State Budget Finale: Tax Breaks for the Rich, Potholes for our Roads and Secrecy for Politicians
Despite a media backlash when Republicans previously announced more tax breaks for the wealthy, the GOP proceeded ahead and cut taxes for individuals who make more than $200,000 a year.
MADISON – The Joint Finance Committee (JFC) was back in action today on Governor Walker’s 2015-17 state budget, after over a one month hiatus. For almost five weeks, legislative Republicans bickered behind closed doors about how many transportation jobs to cut and wages to slash in their attempt to find enough votes to pass the budget.
Despite a media backlash when Republicans previously announced more tax breaks for the wealthy, the GOP proceeded ahead and cut taxes for individuals who make more than $200,000 a year, resulting in a total loss of roughly $60 million over the next four years.
“While they slash and burn our public education and higher education system, they just can’t resist giving more tax giveaways to fortunate people who don’t need them, rather than fund our public schools. No doubt about it, that is their priority,” said Rep. Chris Taylor (D-Madison).
On transportation, Republicans made $450 million in cuts to Wisconsin’s infrastructure, resulting in the loss of 5,850 Wisconsin jobs, according to the non-partisan Legislative Fiscal Bureau. This comes on the heels of another bad month of job news, with Wisconsin once again at the bottom of the barrel in Midwest job creation losing 6,100 jobs in May.
“For months we’ve listened to the GOP talk about ‘making the tough decisions’, yet today they refused to propose a sustainable way to fund our transportation system,” Rep. Taylor said. “Towns are going back to gravel. Our roads were recently ranked 3rd worst in the country. As we’ve seen all along, just like Governor Walker, JFC Republicans only care about one place and it starts with the letter ‘W’. It’s not the State of Wisconsin as it should be, but it’s the White House.”

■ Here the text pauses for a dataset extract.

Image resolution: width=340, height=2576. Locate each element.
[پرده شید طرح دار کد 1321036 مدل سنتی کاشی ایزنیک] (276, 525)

To finish off the day, Republicans rolled out a truck load of harmful policies including broad legal protections for themselves against having to publicly disclose most communications and a wide array of most documents. This type of broad disclosure protection was previously reserved for the most private communications between spouses, medical providers and their patients, and between attorneys and their clients. They also broadly exempted themselves and the Governor from complying with state open record laws.
“You can tell a lot about people by what they do when no one is looking. On a holiday week at 9:00 p.m., Republicans showed that when no one was paying attention, the only backs they protected were their own.”